Canberra-based L3Harris Technologies Australia has put its hand up for the 2025 AUKUS Maritime Innovation Challenge, Alan Clements, the company’s Chief Executive has confirmed. It hasn’t disclosed the architecture of its bid, but Clements told ADM that the company’s roots in Western Australia through what used to be L3 Nautronix have given it the basis for a credible Australian bid for the Challenge.
“Where we're talking about underwater, we've been leaders in this area for years,” he said. L3 Nautronix was the original developer of the HAIL (Hydro Acoustic Information Link) system which it has constantly modernised and which now operates on Collins-class and US Navy submarines.
“The HAIL capability was transferred to our partner company in the US and that got into the US Navy's combat system, a communication tool for SEALs,” said Clements. “So the US Navy puts divers in the water, and they can text with those divers on their arm pad as they're off doing their mission.
“We aim to push the boundaries of current technology by enhancing capabilities in areas like cybersecurity, APNT [Assured Position, Navigation, and Timing], LPI [Low Probability of Intercept] communications; data analytics; and encryption to create the next-generation integrated undersea network”
Much of the intent of the Maritime Innovation Challenge also matches the intent of the cancelled Project Sea 5012, which aimed to create an Integrated Undersea Surveillance System. It looks as if many of the building blocks of this capability do exist, even though the project itself is defunct.
In 2023 the company won a $328 million contract to deliver and sustain new Maritime Underwater Tracking Ranges (MUTR) for the RAN (and the US Navy) in WA under Project Sea 1350 Ph.3. This program, which is expected to run until 2045, will put much of L3Harris Technologies’ undersea communications and Command and Control (C2) technology into the water.
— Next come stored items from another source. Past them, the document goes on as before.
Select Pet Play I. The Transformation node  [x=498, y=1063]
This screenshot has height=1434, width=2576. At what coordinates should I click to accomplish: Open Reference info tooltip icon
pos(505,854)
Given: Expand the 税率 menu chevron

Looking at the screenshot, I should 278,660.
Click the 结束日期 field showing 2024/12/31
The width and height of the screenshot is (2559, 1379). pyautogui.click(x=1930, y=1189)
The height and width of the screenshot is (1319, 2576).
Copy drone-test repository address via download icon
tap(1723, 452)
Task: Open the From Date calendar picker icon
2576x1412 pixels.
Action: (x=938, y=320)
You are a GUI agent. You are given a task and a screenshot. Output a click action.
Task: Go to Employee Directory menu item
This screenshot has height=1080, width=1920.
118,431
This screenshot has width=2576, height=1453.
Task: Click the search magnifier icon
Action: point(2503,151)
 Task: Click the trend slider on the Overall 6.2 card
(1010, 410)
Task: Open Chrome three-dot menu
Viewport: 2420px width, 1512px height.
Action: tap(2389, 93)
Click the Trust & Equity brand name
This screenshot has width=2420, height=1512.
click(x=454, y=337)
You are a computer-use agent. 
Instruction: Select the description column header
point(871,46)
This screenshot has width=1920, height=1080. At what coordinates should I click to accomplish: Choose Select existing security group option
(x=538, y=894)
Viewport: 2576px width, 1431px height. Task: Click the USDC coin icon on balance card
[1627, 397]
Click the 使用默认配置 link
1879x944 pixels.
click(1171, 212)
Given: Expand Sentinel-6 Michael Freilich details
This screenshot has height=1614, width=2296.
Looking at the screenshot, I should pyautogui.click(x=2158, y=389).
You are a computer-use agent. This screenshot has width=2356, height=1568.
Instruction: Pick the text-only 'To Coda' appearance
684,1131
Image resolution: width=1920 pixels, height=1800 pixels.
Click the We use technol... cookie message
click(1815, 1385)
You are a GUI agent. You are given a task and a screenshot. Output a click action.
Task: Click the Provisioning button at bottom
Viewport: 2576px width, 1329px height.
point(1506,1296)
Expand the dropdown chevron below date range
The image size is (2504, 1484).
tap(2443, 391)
It will provide a sub-surface tracking capability to help current and future ADF assets and US Navy Virginia-class boats develop warfighting tactics and proficiency. The MUTR will capture and relay information on the location and movement of surface and sub-surface assets operating within the tracking field and will also facilitate exercises in both deep ocean and littoral waters.
For the Challenge L3Harris Technologies Australia has pulled together, from across both the local and parent company, what it says are integrated and proven or demonstrated technologies and products. These include the MASQ acoustic modem, the IVER family of Autonomous Undersea Vessels (AUV), CUUUWi (Communication Using Underwater Ultrasonic Wireless), the Australian-developed Rock Lobster disposable underwater acoustic relay system, and AMORPHOUS, or Autonomous Multi-domain Operations Resiliency Platform for Heterogeneous Unmanned Swarms.
And the company has teamed with WA-based AI specialist Priori Analytica as well as Curtin University in WA, Flinders University in South Australia, and the University of the Sunshine Coast.
L3Harris technologies Australia is proposing a Micro-Diameter Fibre Tether for the synchronisation and teaming of Undersea Vehicles (UVs) that addresses the RAN’s capability need for ‘near real-time’ communications between UVs (which could be crewed or uncrewed) and a C2 or Battle Management System (BMS) node.
The use of a very thin fibre-optic cable is similar in concept to wire-guided torpedoes, missiles and, increasingly, UAVs, and L3Harris Australia says this approach offers a secure link that can transfer data at up to 180Mbps. The micro-diameter fibre can deploy over 40km from spools located both on the host platform and the UV across what the company calls “operationally relevant depths and hydrographic conditions”.
Many of these capabilities were demonstrated at EX Autonomous Warrior in Jervis Bay late last year, Clements pointed out. EX Autonomous Warrior is now part of the larger AUKUS Pillar II Maritime Big Play program, a series of classified, integrated trilateral experiments and exercises aimed at enhancing advanced capability development in the autonomy space.
The company has teamed with Sydney-based Ocius Technologies; the RAN has acquired a number of its Bluebottle Uncrewed Surface Vessels (USV) and provided some of them to L3Harris Australia as Government-Furnished Equipment (GFE). The company has already installed an acoustic modem in one of the Bluebottles to communicate with seabed-based assets using the Rock Lobster acoustic relay, and it has also demonstrated communications between the Bluebottle and an IVER AUV.